When Measuring and Inspiring Engagement with Team Members and Customers Gets Intense

Peter Drucker, in 1964, had great insight into inspiring the engagement with team members and customers through the product, when he said: “The customer rarely buys what the business thinks it sells him. One reason for this is, of course, that nobody pays for a ‘product’. What is paid for is satisfaction.  But nobody can make or supply satisfaction as such – at best, only the means to attaining them can be sold and delivered.”
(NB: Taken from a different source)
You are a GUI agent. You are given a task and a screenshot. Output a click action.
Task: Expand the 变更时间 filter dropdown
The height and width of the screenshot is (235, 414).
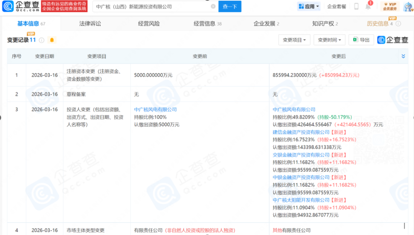329,40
The September-October 1991 issue of the Harvard Business Review had an article, THE SERVICE-DRIVEN SERVICE COMPANY, by Leonard Schlesinger & James Heskett.  The article challenged business leaders and stirred a debate and discussion within many companies, down to the present day, about the reason, purpose and result of a business.  Peter Drucker, in his 1964 book, Managing for Results, defined the reason for a business as economic performance, achieved by fulfilling its purpose, to create a customer, and its result, a satisfied customer. The thinking and concepts in this book influenced, and continues to influence, CEOs to ask questions and shift paradigms.  The questions go something like this:

  • Do we want more sales, revenue, and profits, or do we want to create and retain more and more very satisfied promoter customers who consume more and more of our products and services?
  • Do we sell stuff or do we establish relationships?
  • Do our customers buy our stuff, or do they buy a means to an end, a need and a desire to be satisfied when that need is met?
  • Do we want a Brand that is well known? Or a Brand that is emotionally loved, respected and admired for the ways it makes people happy, comfortable, and like they belong to the Brand and what it represents [Starbucks, Apple, Nike]?

The groundwork was further established for what today is known as team member engagement, and customer engagement with these publications:

  • Earl Sasser’s book; Service Breakthroughs: Changing the Rules of the Game, in 1990
  • James Haslet’s article The Profitable Art of Service Recovery [HBR July-August 1990]
  • Fred Reichheld’s & Earl Sasser’s article Zero Defections: Quality Comes To Services [HBR Sept.-Oct.1990]

They did not have these words, but they had the philosophy, the processes, the behaviors, and the technology to create engagement – and they did.  Inspiring the engagement of team members and customers is not new, rather it is something most of us need to catch up to structuring, doing and living in our personal and business lives.